Josef Fritzl fue condenado a prisión perpetua por haber encerrado y violado a su hija durante 24 años. Hasta ahora había cumplido su condena en un psiquiátrico.

Josef Fritzl, conocido como “El monstruo de Amstetten”, será trasladado a una cárcel común continuar con el cumplimiento de su condena a prisión perpetua por haber encerrado en un sótano y violado a su hija durante 24 años. Hasta el momento, el violador de 88 años se encontraba internado en una unidad psiquiátrica penitenciaria.

Fritzl encerró en el sótano de su casa a su propia hija Elisabeth en 1984, la violó durante 24 años y engendró siete hijos, de los cuales uno murió. Los aberrantes hechos ocurrieron en la ciudad de Amstetten, Austria. La madre y los hermanos de la joven aseguraron no tener conocimiento del cautiverio de la joven.
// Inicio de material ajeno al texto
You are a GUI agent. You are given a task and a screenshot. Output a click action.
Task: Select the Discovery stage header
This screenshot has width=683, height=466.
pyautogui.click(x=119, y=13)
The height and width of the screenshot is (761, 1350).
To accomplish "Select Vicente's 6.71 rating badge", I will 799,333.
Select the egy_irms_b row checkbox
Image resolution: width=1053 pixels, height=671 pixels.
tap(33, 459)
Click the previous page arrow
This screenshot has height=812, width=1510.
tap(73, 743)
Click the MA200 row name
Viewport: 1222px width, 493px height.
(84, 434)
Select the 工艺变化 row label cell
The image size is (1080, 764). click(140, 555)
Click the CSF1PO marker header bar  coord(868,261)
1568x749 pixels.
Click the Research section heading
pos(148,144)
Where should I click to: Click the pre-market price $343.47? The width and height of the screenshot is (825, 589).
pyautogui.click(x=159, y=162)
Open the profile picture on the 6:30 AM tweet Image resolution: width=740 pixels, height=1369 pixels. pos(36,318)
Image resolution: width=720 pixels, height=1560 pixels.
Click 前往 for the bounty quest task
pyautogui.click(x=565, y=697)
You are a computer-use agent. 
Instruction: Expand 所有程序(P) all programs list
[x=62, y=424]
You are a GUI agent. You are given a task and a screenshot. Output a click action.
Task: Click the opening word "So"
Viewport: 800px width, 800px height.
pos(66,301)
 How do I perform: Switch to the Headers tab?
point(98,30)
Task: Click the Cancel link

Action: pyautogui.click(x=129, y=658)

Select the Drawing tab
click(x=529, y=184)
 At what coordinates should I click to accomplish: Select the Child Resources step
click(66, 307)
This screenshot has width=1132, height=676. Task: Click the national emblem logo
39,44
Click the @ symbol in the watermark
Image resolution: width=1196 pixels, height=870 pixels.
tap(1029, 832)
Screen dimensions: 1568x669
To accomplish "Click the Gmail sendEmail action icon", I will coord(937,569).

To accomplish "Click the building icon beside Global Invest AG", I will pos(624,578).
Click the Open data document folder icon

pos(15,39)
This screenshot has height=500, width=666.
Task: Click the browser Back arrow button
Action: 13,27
El caso salió a la luz en 2008 cuando Kerstin Fritzl, la mayor de los hijos que dio a luz Elisabeth, tuvo que ser hospitalizada por una enfermedad genética que los médicos relacionaron con el incesto.

Josef Fritzl

Luego de que los doctores exigieran la presencia de la madre la adolescente, Elisabeth pudo contarles el calvario que había padecido durante los últimos 24 años.

La víctima contó que su padre había abusado de ella desde pequeña y que a los 18 se había podido escapar de la casa. Sin embargo, al regresar, Josef Fritzl la encerró en un sótano y le dijo al resto de los integrantes de la familia que la joven se había fugado para unirse a una secta religiosa.

A su vez, Josef Fritzl la había amenazado durante años con llenar el sótano de gas si intentaba escaparse.

Josef Fritzl fue condenado a prisión perpetua el 19 de marzo de 2009 por los delitos de incesto, violación, esclavitud, coacción y el asesinato, por negligencia, de un hijo recién nacido en sótano de su casa.

“El monstruo de Amstetten” comenzó a cumplir su condena en una institución para criminales con trastornos mentales luego de que un examen psiquiátrico revelara que tenía una “alteración de las preferencias sexuales”, un enorme narcisismo y una “incapacidad emocional” de sentir empatía con el sufrimiento de sus víctimas.

Ahora, Josef Fritzl, quien en la cárcel cambió su apellido a Mayrhoff, será trasladado a una cárcel común a pedido de su defensa.